> _What the task asks_
Where in the data below does the word "target" appear? Copy every line that has it.

---------- Data to process ----------

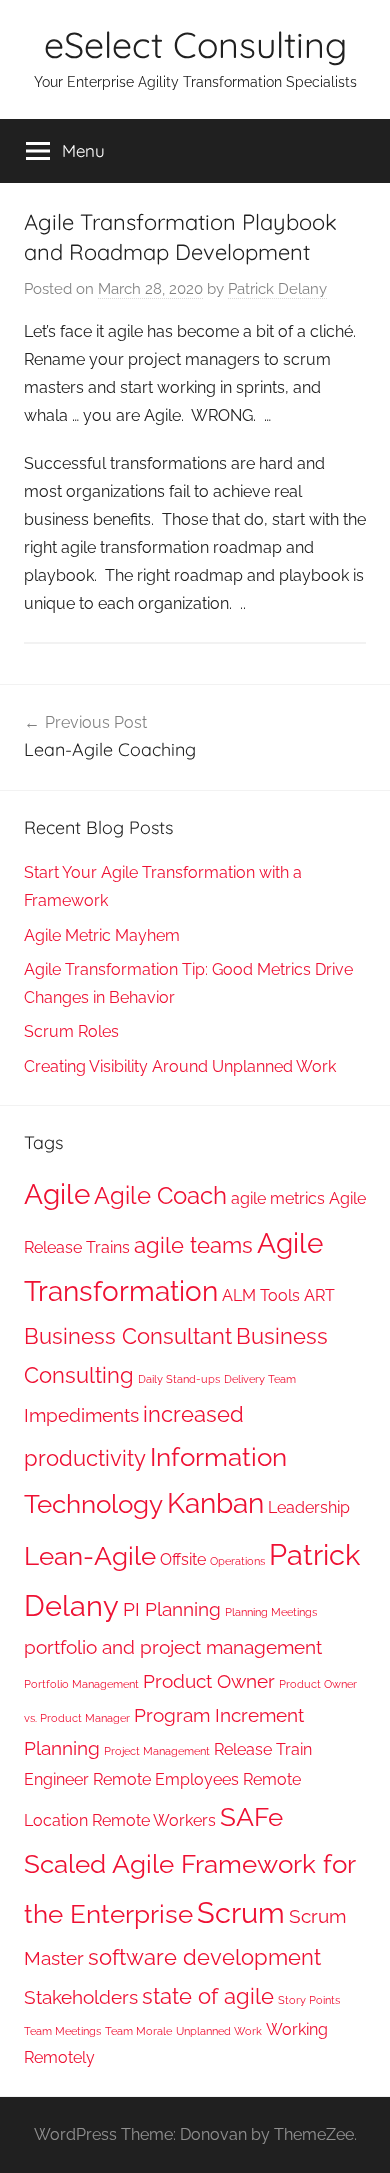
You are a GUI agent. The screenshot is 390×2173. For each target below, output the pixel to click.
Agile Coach (160, 1195)
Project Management (157, 1751)
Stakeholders (81, 1997)
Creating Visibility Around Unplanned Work (180, 1066)
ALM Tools (261, 1295)
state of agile (208, 1996)
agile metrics (278, 1198)
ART (319, 1295)
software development (204, 1957)
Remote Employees (166, 1779)
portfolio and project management (173, 1647)
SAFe (251, 1816)
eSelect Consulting (195, 44)
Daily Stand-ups (179, 1379)
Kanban (215, 1503)
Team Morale (138, 2031)
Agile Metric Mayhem (102, 935)
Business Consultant (128, 1336)
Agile (57, 1194)
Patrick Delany (277, 289)
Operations (237, 1561)
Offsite (183, 1559)
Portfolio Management (81, 1684)
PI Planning (172, 1609)
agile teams (193, 1245)
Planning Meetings (271, 1612)
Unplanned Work (219, 2031)
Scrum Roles (71, 1031)
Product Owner (209, 1681)
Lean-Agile (90, 1555)
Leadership (309, 1507)
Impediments (81, 1415)
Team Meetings (62, 2031)
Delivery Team (260, 1379)
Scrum (241, 1912)
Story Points (309, 2000)
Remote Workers (154, 1820)
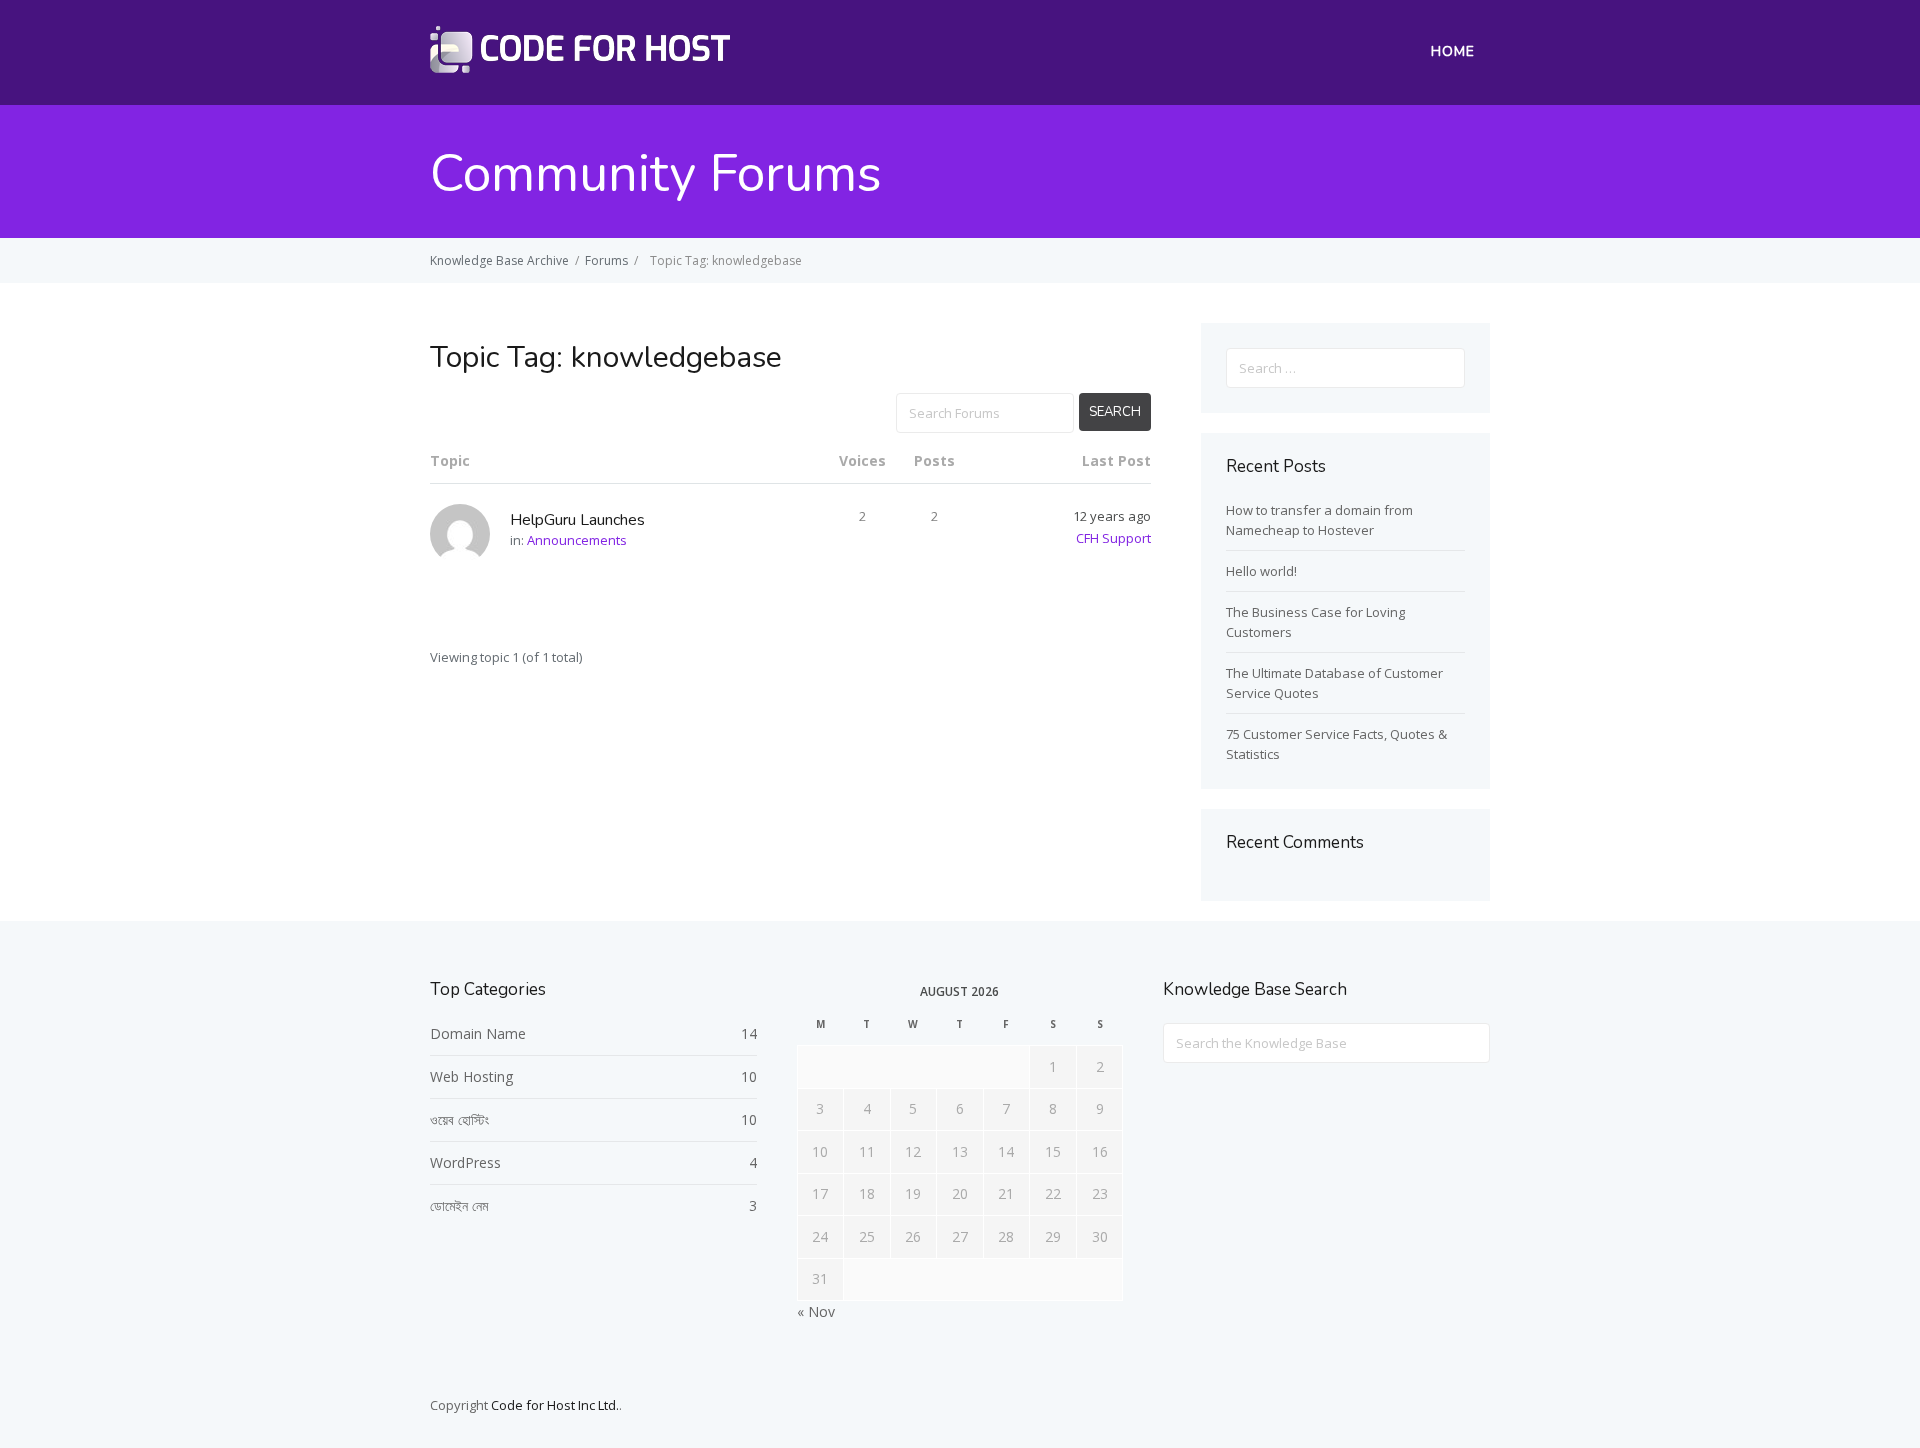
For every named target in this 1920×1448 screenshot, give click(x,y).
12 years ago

----------

> _Answer section_
You are a GUI agent. The screenshot is 390×2173. For each target below, output the pixel to click.
For every named target in this 1920×1448 screenshot, give click(x,y).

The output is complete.